Ekol TV’de yayınlanan Balçiçek ile Şimdi’de açıklamalarda bulunan Prof. Dr. Nevzat Tarhan, yer bilimcilerin ekranlarda yaptıkları açıklamaları eleştirdi. Tarhan, “Ekranda konuşulacak bir şey değil bu. Bir araya gelip konuşsalar, tartışsalar toplumu rahatlatacak bir sonuç çıkarırlar” dedi.
Deprem psikolojimizi nasıl etkiliyor? Prof. Dr. Nevzat Tarhan’dan yer bilimcilere uyarı

Ekol TV’de ekranlara gelen ve Balçiçek İlter’in sunduğu Balçiçek ile Şimdi’nin konuğu Prof. Dr. Nevzat Tarhan oldu.

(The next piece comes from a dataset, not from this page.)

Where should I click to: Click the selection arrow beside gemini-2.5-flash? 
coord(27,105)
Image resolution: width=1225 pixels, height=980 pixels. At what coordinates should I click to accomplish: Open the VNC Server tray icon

Nevzat Tarhan, İstanbul’da meydana gelen ve büyük endişe yaratan 6,2 büyüklüğündeki deprem hakkında ekranlarda yapılan tartışmaların vatandaşların psikolojisine etkisini yorumladı.

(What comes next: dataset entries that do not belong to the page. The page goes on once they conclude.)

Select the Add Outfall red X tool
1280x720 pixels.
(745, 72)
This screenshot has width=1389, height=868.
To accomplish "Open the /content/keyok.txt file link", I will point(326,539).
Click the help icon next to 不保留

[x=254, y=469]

“YER BİLİMCİLER KENDİ ARALARINDA MUTABAKATA VARMALI”

Prof. Dr. Nevzat Tarhan, “Her uzman söylemlerinde o da haklı o da haklı noktasında söylüyorlar. Birçok veriye dayanarak söylüyorlar. Aslında bununla uğraşan yer bilimcilerin kendi arasında bunu tartışması lazım. Kendi arasında tartışıp konuşup mutabakata vararak resmî açıklama yapması lazım” ifadelerini kullandı.

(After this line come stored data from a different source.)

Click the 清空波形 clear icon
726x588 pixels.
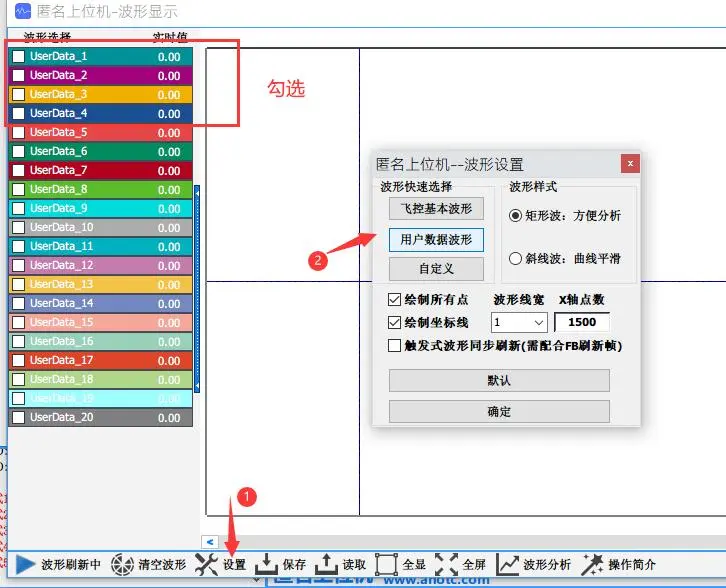pos(122,564)
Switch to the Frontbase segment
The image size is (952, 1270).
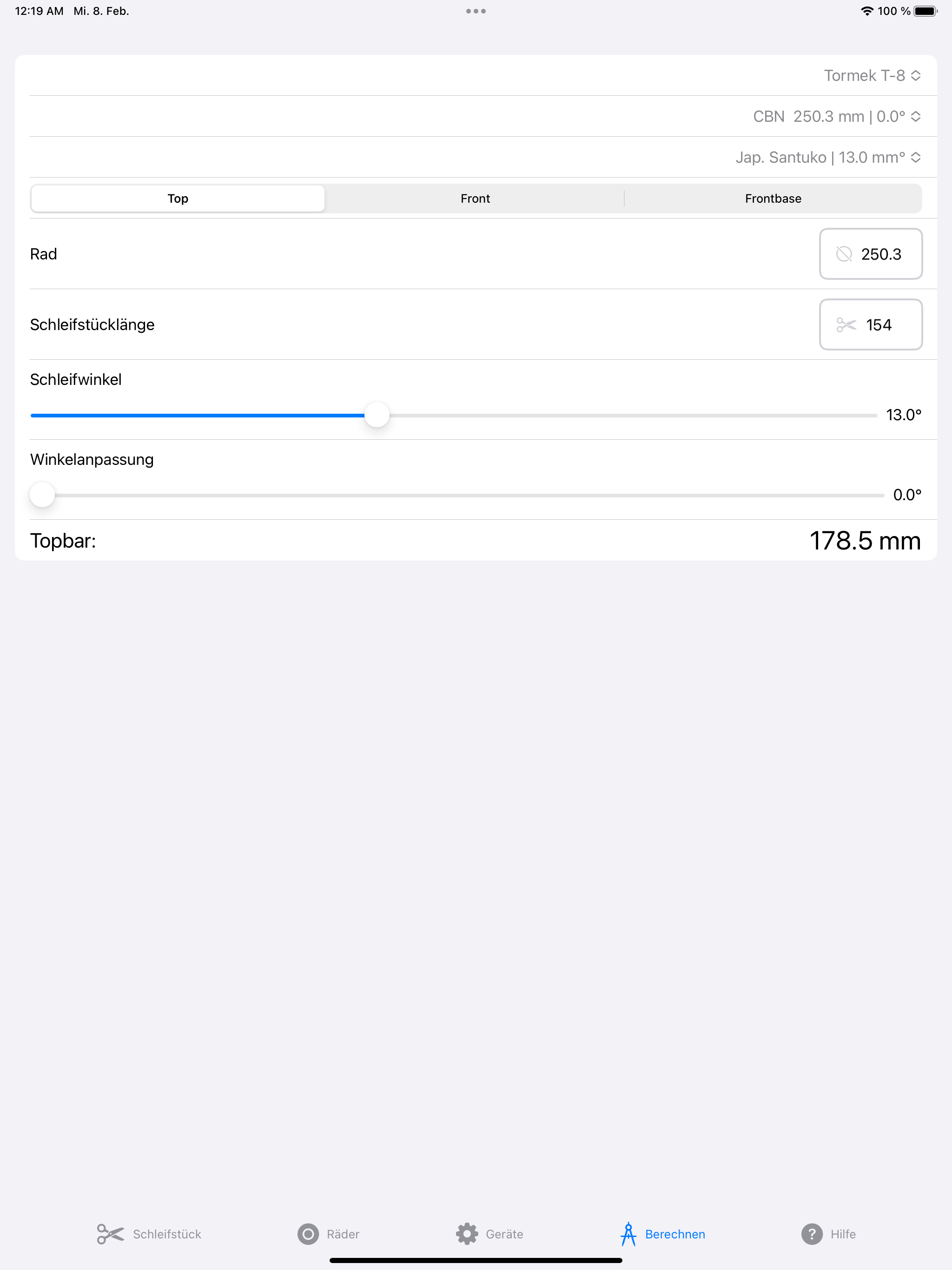[773, 198]
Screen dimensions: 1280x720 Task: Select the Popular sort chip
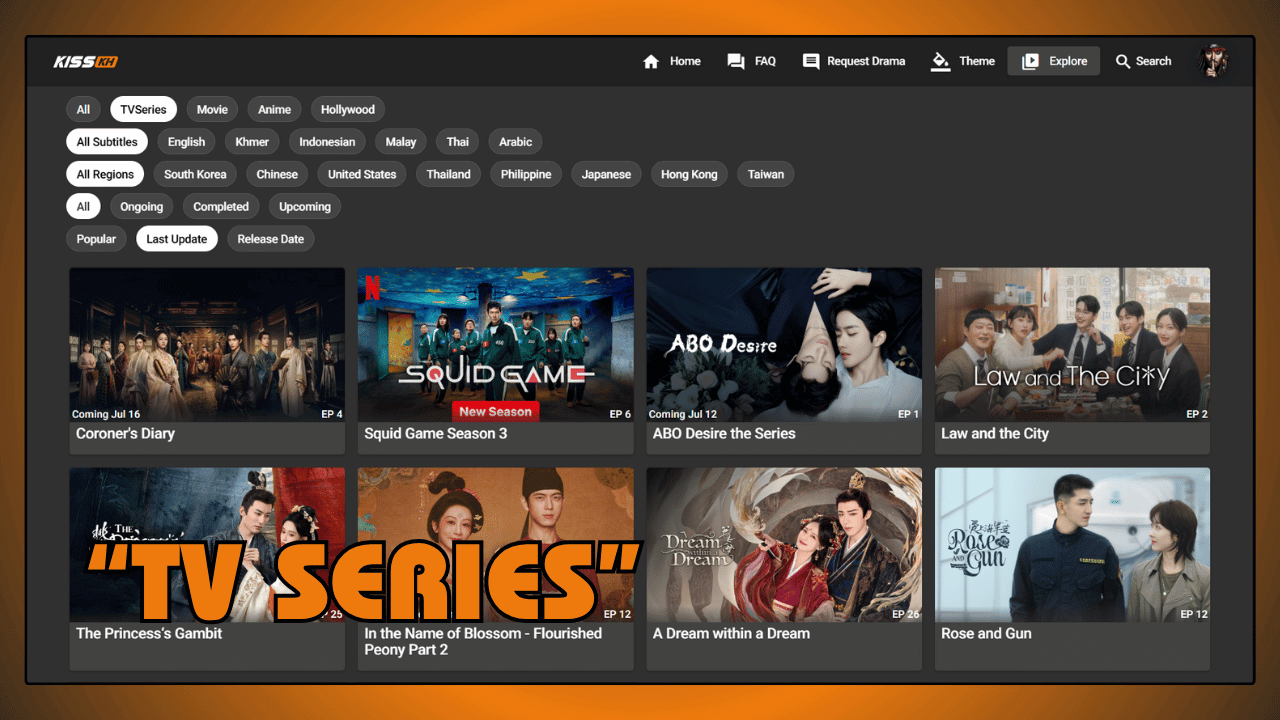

ekran-goruntusu-2025-04-26-184236.png

“EN KÖTÜ SENARYOYA GÖRE HAREKET EDİYOR”

Bazı bilim insanlarının beklenen büyük deprem beklentisi nedeniyle İstanbul’un terkedilmesi gerektiği yönünde açıklamalarını değerlendirerek sözlerini sürdüren Tarhan, “Bunu söylerken en kötü senaryoya göre hareket ediyor, kendi penceresinden bakıyor. Burada az, orta, yüksek riskler var. Bilimsel olarak tahmin edilirliği az. Hava tahminlerinde bir iki gün sonrayı yüzde 90 tahmin edebiliyorsunuz ancak 10-15 gün geçince yüzde 60-70 oranlarına düşüyor. Yer hareketlerinde de aynı şekilde. Şu anda öngörüler, ipuçları var ama bunu tahmin edebilirlik az” diye konuştu.

“EKRANDA KONUŞULACAK BİR KONU DEĞİL”

Nevzat Tarhan, “Bu insan ilişkilerinde de vardır, en kötü senaryoya karşı hazırlanmak. Kendi ruh halini topluma yansıtıyor. Onun için deprem uzmanlarının söylediklerinin hepsine sorgulamadan inanmamak lazım. Fazla iyimser olana da fazla kötümser olana da. Benim buradaki yaklaşımım şu, bana da sorduklarında diyorum ki: Uzmanlar kendi aralarında konuşup, bu konuda bilimsel verilere göre hareket edip öngörülerini, verileri tartışırlar. Ekranda konuşulacak bir şey değil bu. Bir araya gelip konuşsalar, tartışsalar toplumu rahatlatacak bir sonuç çıkarırlar” değerlendirmesinde bulundu.